New books by Peter Watt and Jeffery Deaver

The Library has received the latest book by Peter Watt; "The Frozen Circle". This novel begins in 1918, after the Great War, when two Australian soldiers join the British army to help fight the Bolshevik forces in northern Russia. Following the Armistice, Sergeant Joshua Larkin is sent on a special mission deep into enemy territory in Russia. But when he is ordered to do the unthinkable, he must flee across Europe in order to protect a young woman, Maria, whose family has been executed. With Maria’s life under threat from all sides due to her imperial connections, nowhere is safe.

Almost a century later, two bodies are unearthed in the small Australian country town of Valley View. The discovery of the two skeletons poses problems for local policeman Morgan McLean. Who are the victims and why were they killed? Could the rumours of an heir to the Russian throne be true? And what explosive secret is Britain’s MI6 desperate to keep hidden by any means necessary? (http://www.peterwatt.com/australia.htm)


Peter Watt is an Australian author who says that he writes the kinds of books he does, which he describes as historically based action adventure, because he is fascinated with the human face of history. His books have been popular at the Library, so we think that lots of Gilgandra people have an abiding interest in finding out what it was like to live in times before ours.

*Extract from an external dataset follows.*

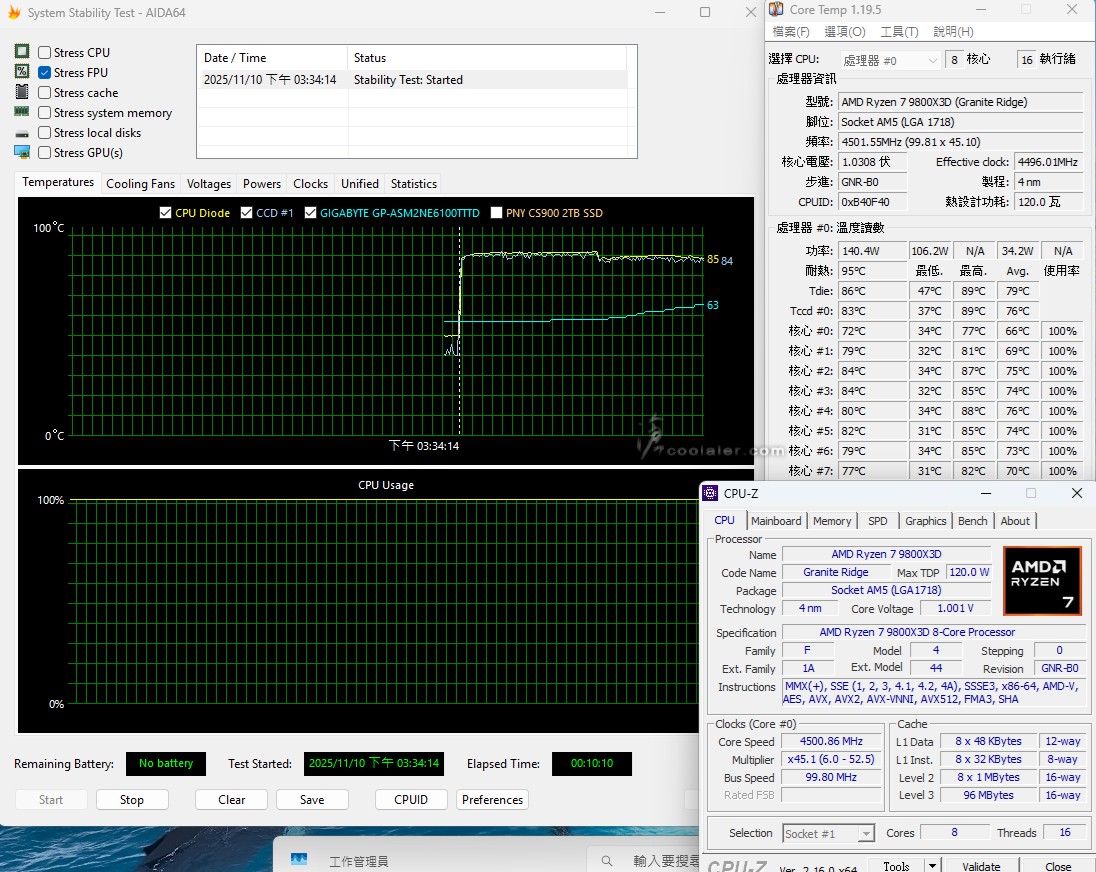Enable PNY CS900 2TB SSD graph checkbox
This screenshot has height=872, width=1096.
click(497, 212)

The Library has also received the latest novel by Jeffery Deaver; "The bodies left behind". The story runs like this: it is a spring night in a small town in Wisconsin. . . . A call to police emergency from a distant lake house is cut short. . . . A phone glitch or an aborted report of a crime? Off-duty deputy Brynn leaves her family's dinner table and drives up to deserted Lake Mondac to find out. She stumbles onto the scene of a murder. . . . Before she can call for backup, though, she finds herself the next potential victim. Deprived of her phone, weapon and car, Brynn and an unlikely ally – a survivor of the carnage – can survive only by fleeing into the dense, deserted woods, on a trek to safety and ultimately to the choice to fight back. The professional criminals, also strangers to this hostile setting, must forge a tense alliance too, in order to find and kill the two witnesses to the crime...
On his website, Jeffery Deaver says "Bodies" is filled with typical Deaver twists and turns, and takes place over a short period of time, but it also has one of the more shocking endings of any book I've ever written. Not gory or macabre, but I've been told it takes the breath away. I'm calling the novel "Thelma and Louise" meets "Deliverance." (
http://www.jefferydeaver.com/)



We hope you enjoy whatever you are reading this week. And remember; Gilgandra Library wants to know who your favourite authors are! Over the month of November we are collecting the names of Gilgandra's favourite authors. To tell us who you like, either write the names on a slip of paper and drop it in the Box at the Library (picture below) or through the after hours book chute. Or you might like to make a comment on this blog, telling us the names of your favourite authors.

The Box at the Library

2 comments:

Anonymous said...

I like Peter Watt's books. They are well written and fairly pacy.

NOEL said...

I have to agree. I am half way through my first Peter Watt book and I am very inpressed.